___ Data rows ___

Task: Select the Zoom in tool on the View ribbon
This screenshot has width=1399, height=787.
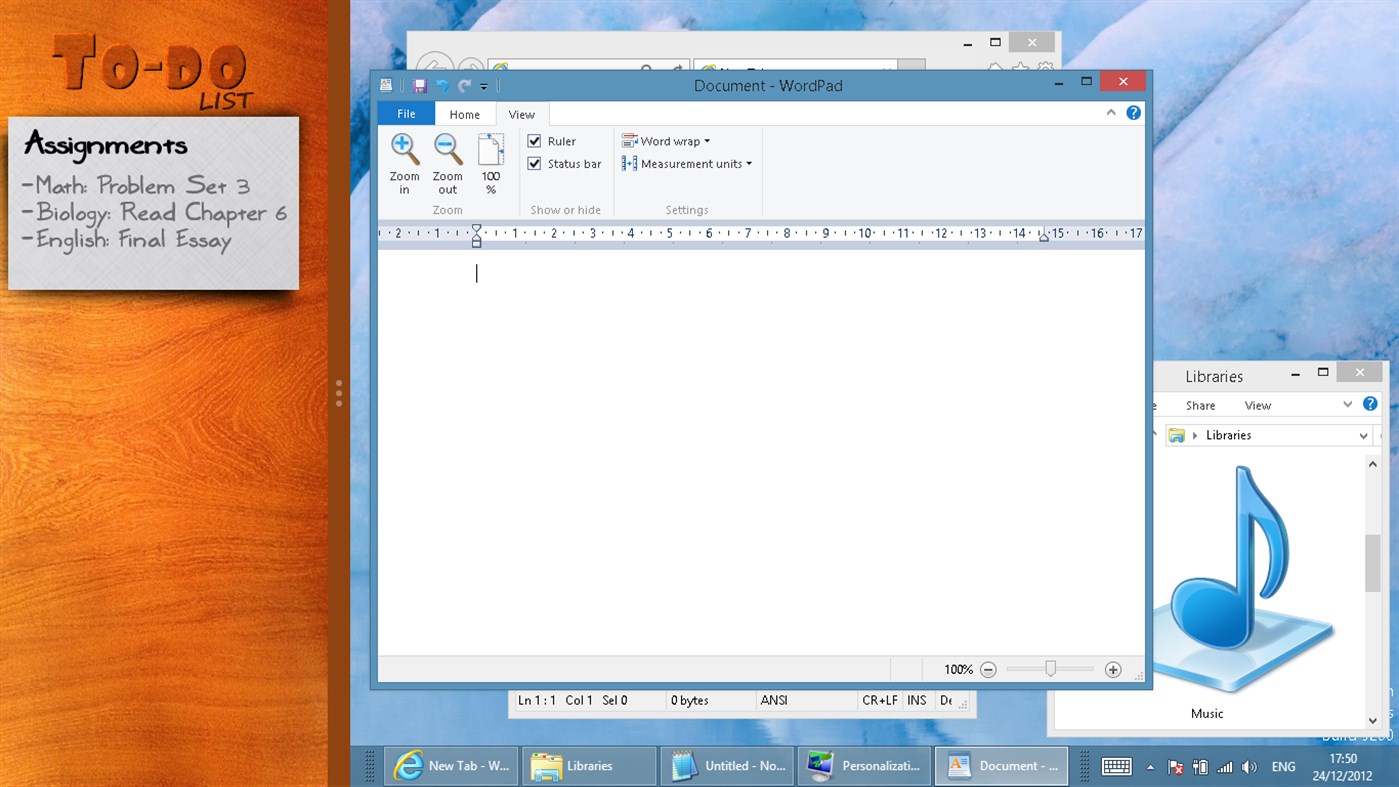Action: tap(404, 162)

___
___ Data rows ___

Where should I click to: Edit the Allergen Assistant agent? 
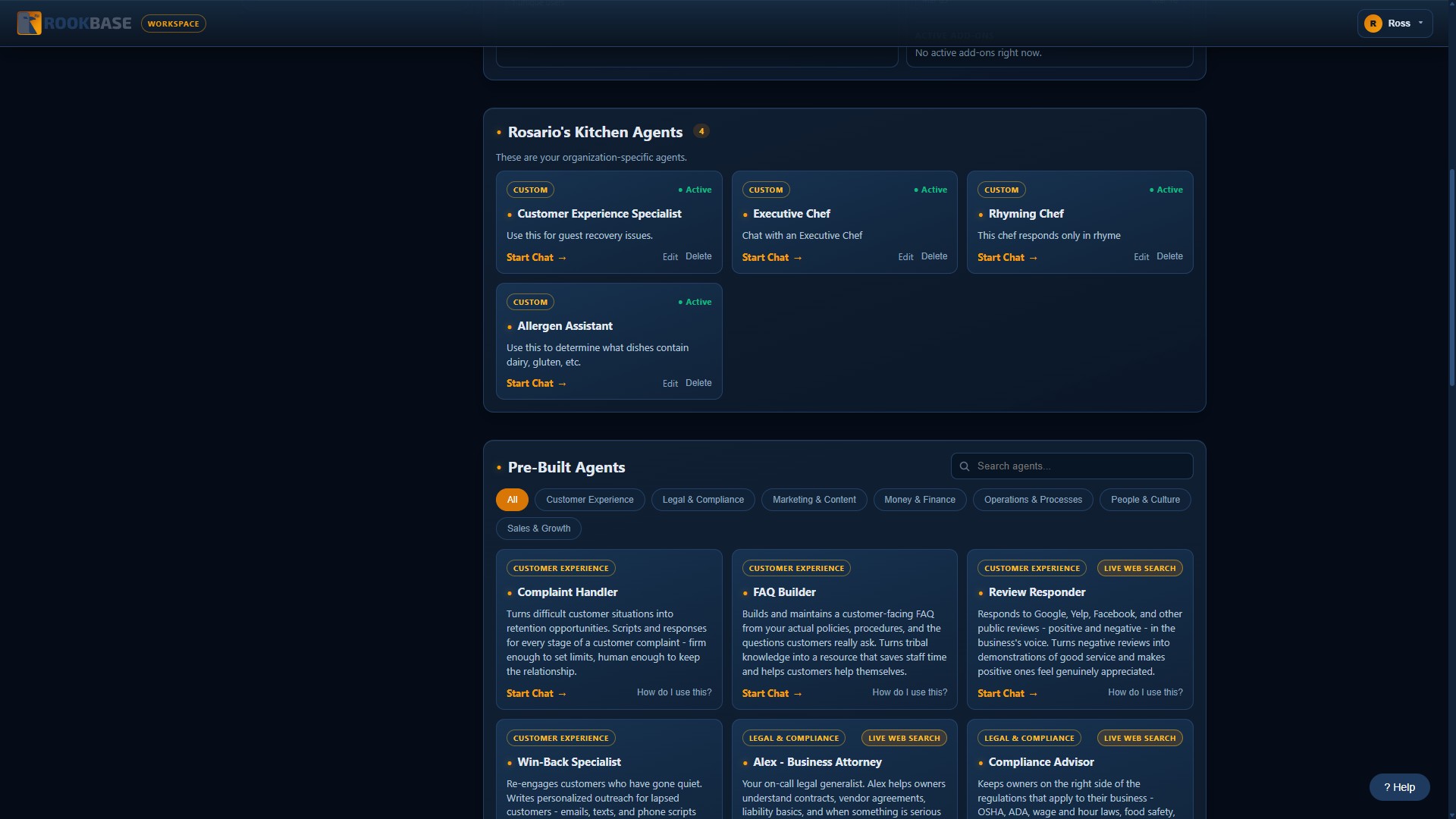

___
___ Data rows ___

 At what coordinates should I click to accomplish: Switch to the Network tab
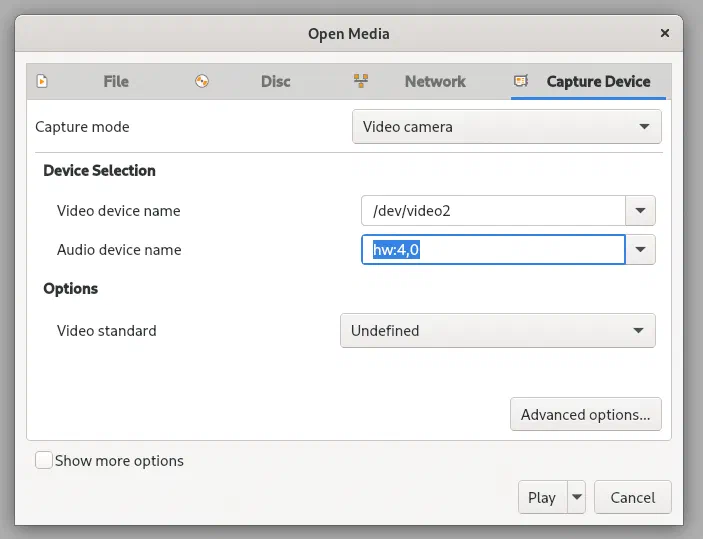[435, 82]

___

◆ Written request:
Show each line of the material above that contains the string "click". Case counts.

◆ Correct answer:
Where should I click to: Edit the Allergen Assistant agent? 
 At what coordinates should I click to accomplish: Switch to the Network tab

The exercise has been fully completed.